On pourrait croire que le Palais Poelaert, aujourd’hui prisonnier de son sarcophage d’acier, est resté figé depuis le règne de Léopold II. Il n’en est rien. En fait, la démographie galopante de la capitale belge a vite fait exploser le nombre d’affaires à traiter par les cours et tribunaux, si bien que l’énorme palais s’est rapidement retrouvé trop petit . Dès le début du XXème siècle, l’édifice a donc connu des transformations considérables. Ces mutations, parfois radicales, répondaient à des besoins impérieux d’espaces de bureaux et de salles d’audience supplémentaires.

Progressivement des alignements de colonnes sont devenus des parois de pierres, de quoi abriter de nouveaux services. Des étages de bureaux ont été rajoutés par-dessus les ailes intérieures de l’édifice. Les puits de lumière ont été comblés par de nouveaux locaux, comme des greffes ou la cantine du personnel. Même la majestueuse coupole n’est plus pareille à l’originale.

Les ravages de la guerre

Il faut savoir qu’en septembre 1944, les troupes allemandes ont bouté le feu à la coupole. L’incendie fut tel que l’ensemble de la structure s’est effondré dans la salle des pas perdus. La coupole sera reconstruite avec un profil moins aplati et aussi rehaussée de deux mètres.

Ce grand chantier de remise en état du Palais a été confié à l’ingénieur-architecte-conservateur Albert Storrer (1894-1977). Une énorme entreprise au cours de laquelle il a fallu trouver des solutions d’urgence pour permettre à la Justice de poursuivre son cours, quitte à perturber en profondeur le délicat équilibre voulu par Poelaert.

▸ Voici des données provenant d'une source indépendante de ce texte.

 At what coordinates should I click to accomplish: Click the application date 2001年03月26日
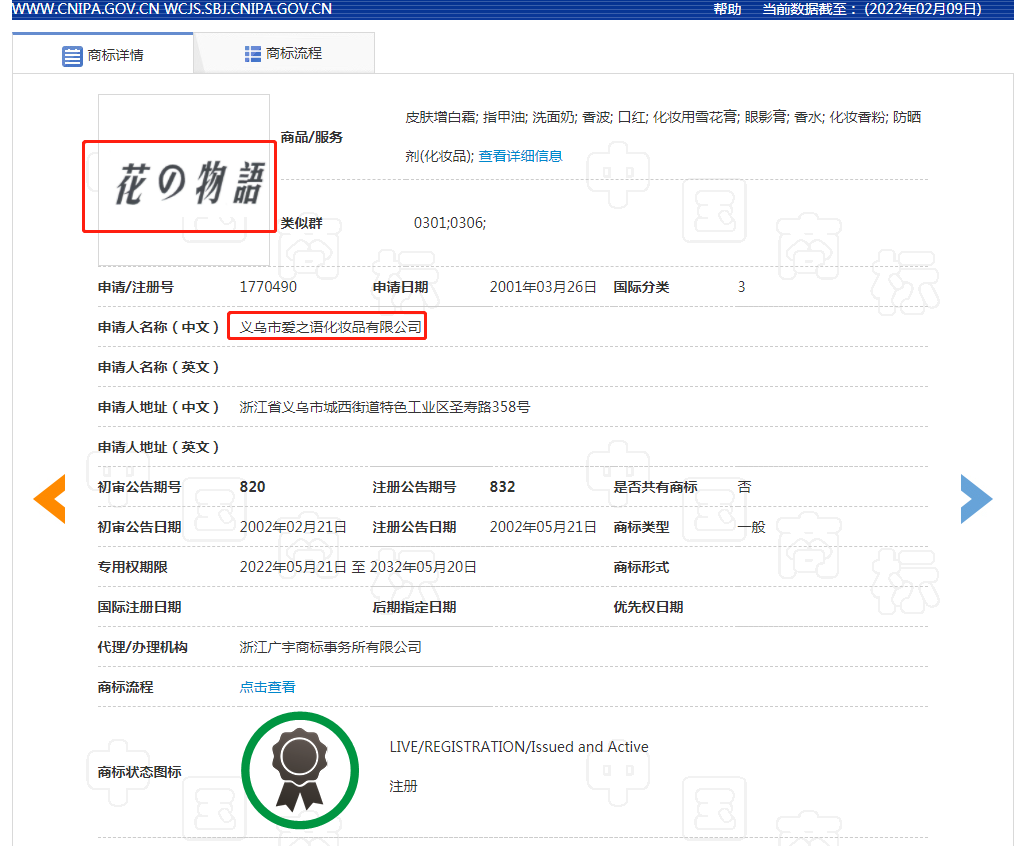pos(543,287)
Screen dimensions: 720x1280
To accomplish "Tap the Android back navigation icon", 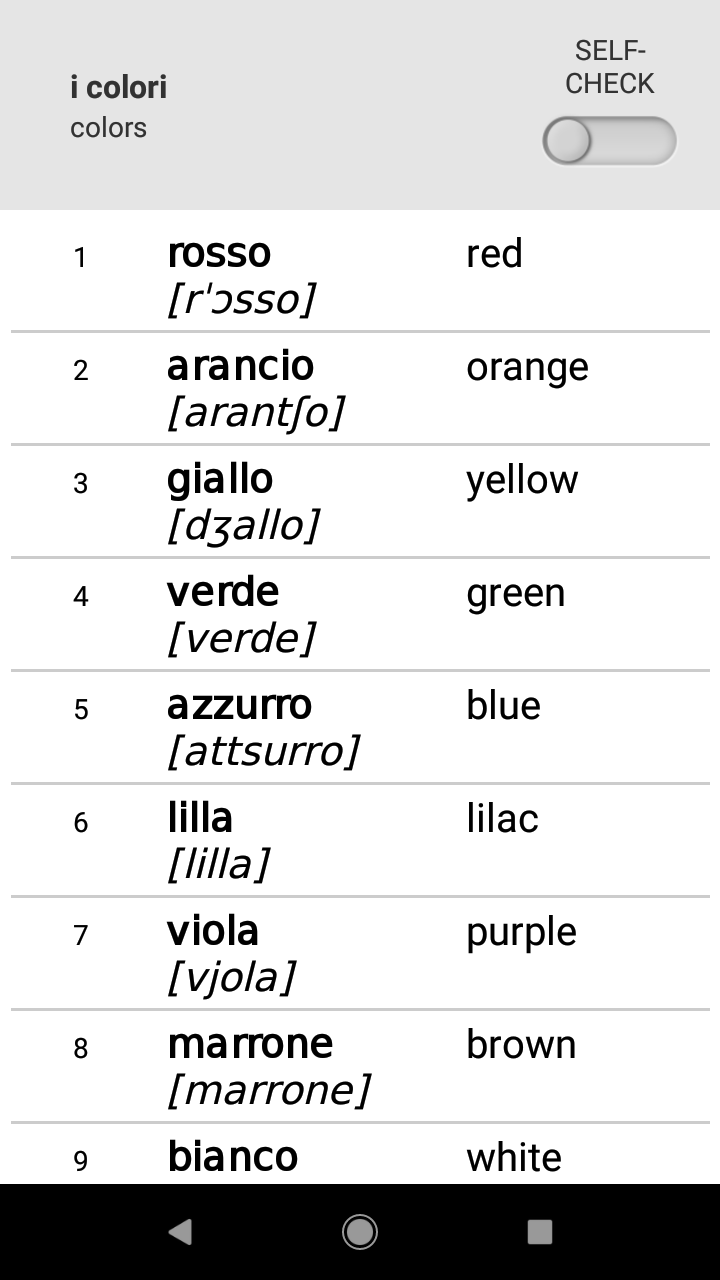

L’architecte Thierry Henrard devant l'une des ses découvertes. Derrière ces colonnes murées, il y avait autrefois un grand espace inondé de lumière, semblable à une nef d’église, permettant de desservir la cour militaire et la cour d’assises depuis la rue
L’architecte Thierry Henrard devant l'une des ses découvertes. Derrière ces colonnes murées, il y avait autrefois un grand espace inondé de lumière, semblable à une nef d’église, permettant de desservir la cour militaire et la cour d’assises depuis la rue © RTBF

L’incendie de 1944 n’a pas ravagé que la coupole. Les flammes ont aussi dévoré la salle de la cour d’assises. Celle-ci a dû été transférée à la place de la salle solennelle de la cour d’appel, de l’autre côté du bâtiment, près de l’entrée. Pour Thierry Henrard, il s’agit d’une modification très importante. Dès lors, "La richesse de composition du Palais a été appauvrie par ce déplacement. Est-ce qu’un retour en arrière est possible ? Je ne le sais pas ! Est-il impossible ? Je ne le pense pas, mais complexe, très certainement ".

L’ouvrage des architectes Henrard et Greck, qui doit paraître prochainement, sera un outil incontournable pour retrouver l’essence du chef-d’œuvre de Poelaert et permettre au glorieux temple de Thémis de symboliser, pour encore des siècles, la très haute fonction qui est la sienne.